The 1964 anthology Par for the Course: A Golfer's Anthology, edited by Robert Cromie, included "Ordeal by Golf". "The Clicking of Cuthbert" was printed in the 1954 anthology The Complete Golfer (edited by Herbert Warren Wind), the 1958 anthology Great Stories from the World of Sport (edited by Peter Schwed and Herbert Warren Wind), the 1965 anthology Read with Me (edited by Thomas B. Costain), and the 1966 anthology Rex Lardner Selects the Best of Sports Fiction.

"The Clicking of Cuthbert" was published as a short book by Redpath Press in 1986 with illustrations by Étienne Delessert.

==Adaptations==

Three stories in the collection—"The Clicking of Cuthbert," "Ordeal by Golf," and "The Long Hole"—were filmed in 1924 as part of a series of six films of Wodehouse golf stories, titled The Clicking of Cuthbert. Peter Haddon played Cuthbert.

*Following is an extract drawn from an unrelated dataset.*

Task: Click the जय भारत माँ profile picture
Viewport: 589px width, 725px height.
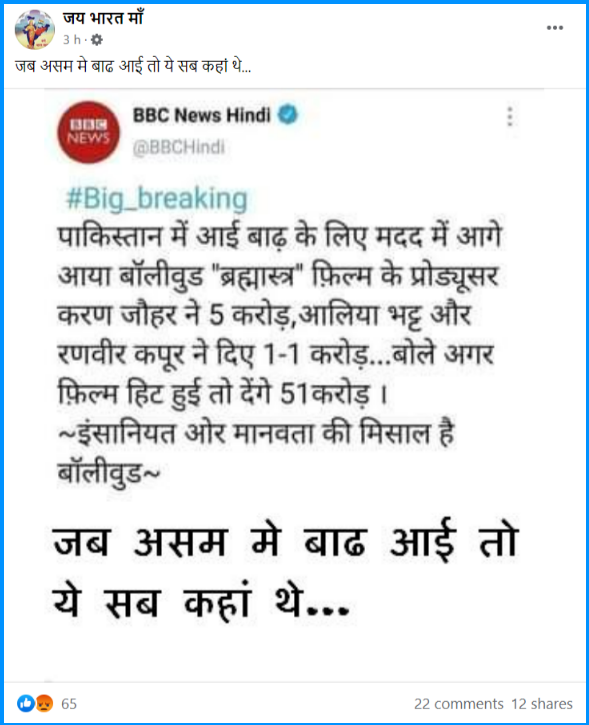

A radio series titled The Oldest Member was adapted from some of Wodehouse's golf stories. Episodes included "The Clicking of Cuthbert", "A Woman is Only a Woman", "A Mixed Threesome", "Sundered Hearts", "The Salvation of George Mackintosh", "Ordeal by Golf", "The Long Hole", and "The Rough Stuff". The series aired between 1994 and 1999.

The 2018 play Love on the Links was adapted from multiple golf stories by Wodehouse.